Why is $\lim_{s \to 0} \int_{0}^{\infty} \frac{\sin(t)}{t}\cdot e^{-st} dt =\int_{0}^{\infty} \frac{\sin(t)}{t} dt $ legitimate?

Question

As part of a proof of the value Dirichlet's Integral using only real analysis methods I need to justify the following: $$\lim_{s \to 0} \int_{0}^{\infty} \frac{\sin(t)}{t}\cdot e^{-st} dt = \int_{0}^{\infty} \frac{\sin(t)}{t}\cdot [\lim_{s \to 0} e^{-st}] dt = \int_{0}^{\infty} \frac{\sin(t)}{t} dt $$ Specifically I want to justify rigorously why I can bring the $\lim$ process into the integral (or out of). The way I see it, I need to show uniform integrability of $\lim_{s \to 0} \int_{0}^{\infty} \frac{\sin(t)}{t}\cdot e^{-st} dt$ independtent of $s$ using integration by parts. I can't figure out the technical details though.

Answer 1

The integral

$$F(s) = \int_0^\infty f(t,s) \, dt= \int_0^\infty \frac{ \sin t}{t} e^{-st} \, dt$$

converges uniformly for $s \geqslant 0$. This follows from the Dirichlet test since $\left|\int_0^x \sin t \, dt\right|$ is uniformly bounded and $e^{-st}/t $ is decreasing and uniformly convergent to $0$ as $t \to \infty$.
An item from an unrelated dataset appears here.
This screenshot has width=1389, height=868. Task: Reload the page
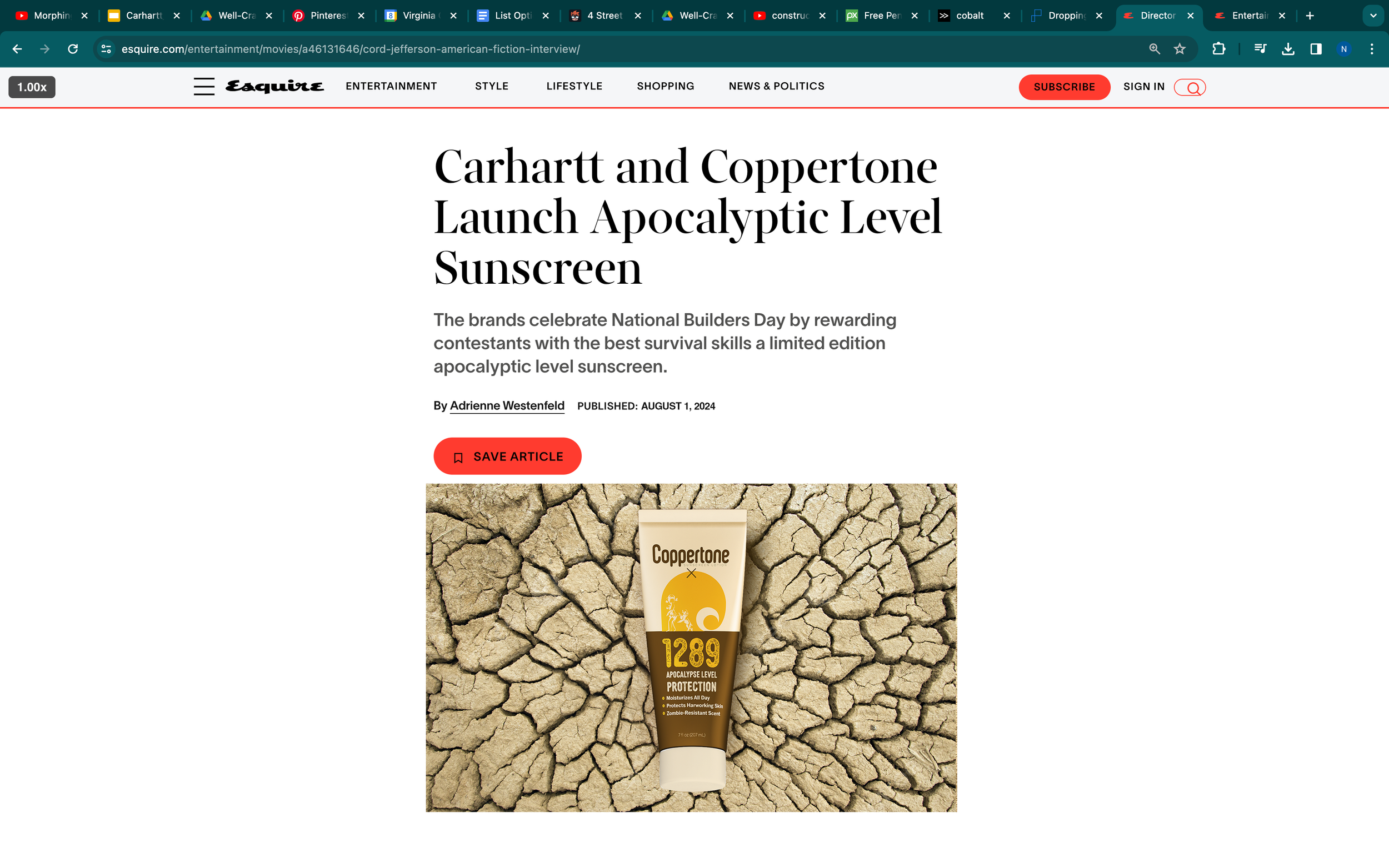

Given uniform convergence to $F(s)$ and continuity of $(t,s) \mapsto f(t,s)$ we can apply a basic theorem found in standard real analysis textbooks (Rudin, Apostol, Bartle, etc.) proving $F$ to be continuous, so

$$\lim_{s \to 0}F(s) = F(0) = \int_0^\infty \frac{\sin t}{t} \, dt $$